A VUELTAS CON LOS BISES EN LA ÓPERA
A raíz de lo sucedido en Viena durante la representación Tosca con Kaufmann y Gheorghiu hemos estado dando vueltas al tema de los bises en la ópera. (Ver Polémica en la Tosca con Kaufmann y Gheorghiu)
No vamos a debatir si Kaufmann cantó su aria tan excelsamente para que el público pidiera un bis y se concediera, aunque se ha dicho que la había cantado mejor en otras ocasiones. El caso es que lo hizo.

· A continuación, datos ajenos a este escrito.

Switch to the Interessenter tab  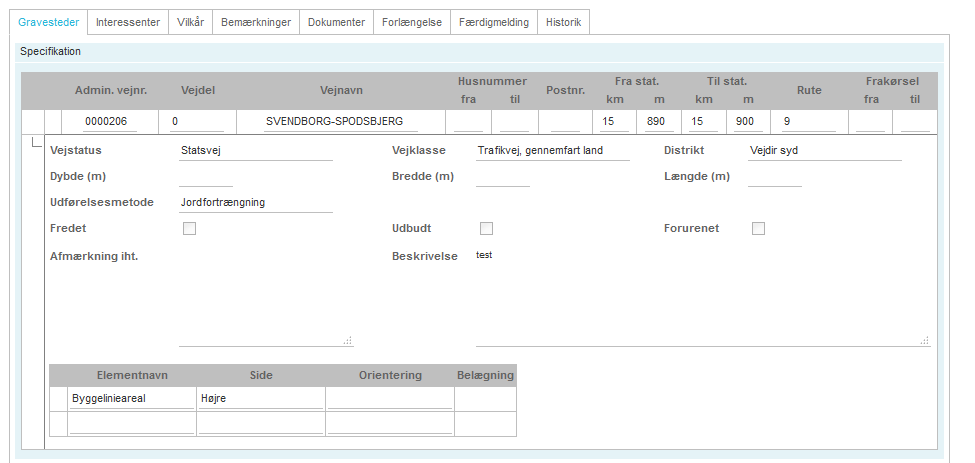[x=127, y=22]
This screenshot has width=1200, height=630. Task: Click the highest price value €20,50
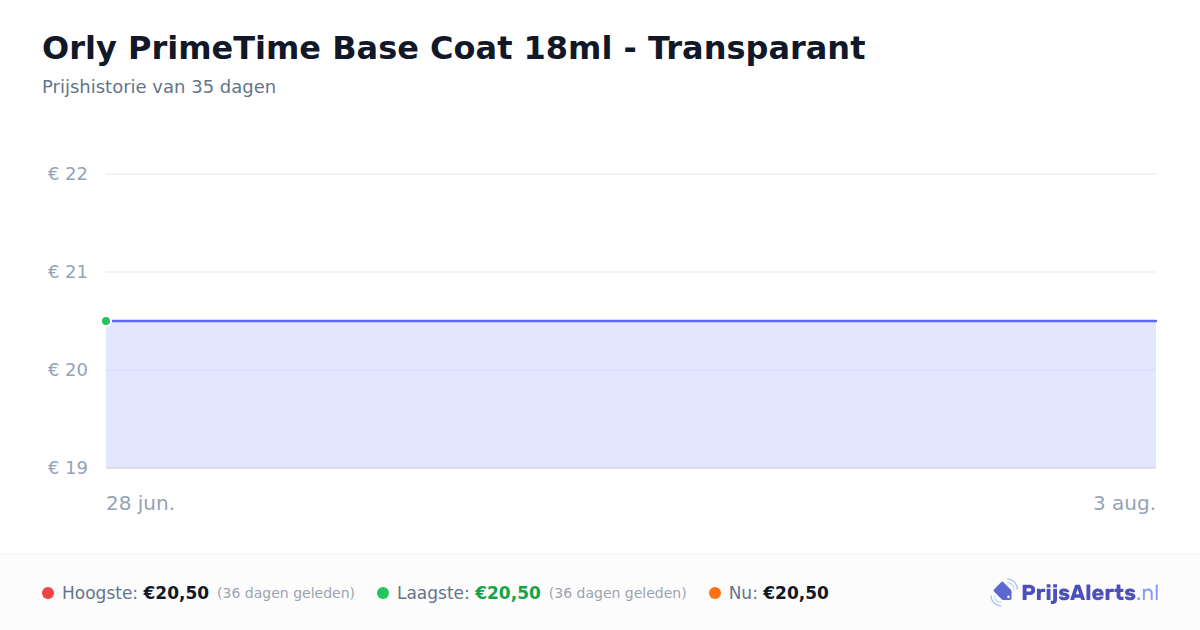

Hay arias que por su belleza, popularidad o dificultad, si están bien cantadas despiertan el fervor del público que puede aplaudir a rabiar, algo que está perfectamente aceptado naturalmente, pero para conceder un bis realmente tiene que ser algo excepcional, a nuestro modo de ver, y en la actualidad hay ocasiones en las que no es así. Nos explicamos. Imaginemos que un cantante hace un bis en una función, automaticamente la noticia corre como la pólvora, y seguramente en el resto de funciones el público asistente querrá lo mismo que han tenido los otros, y se acaba concediendo. Esto ocurrió precisamente en Viena.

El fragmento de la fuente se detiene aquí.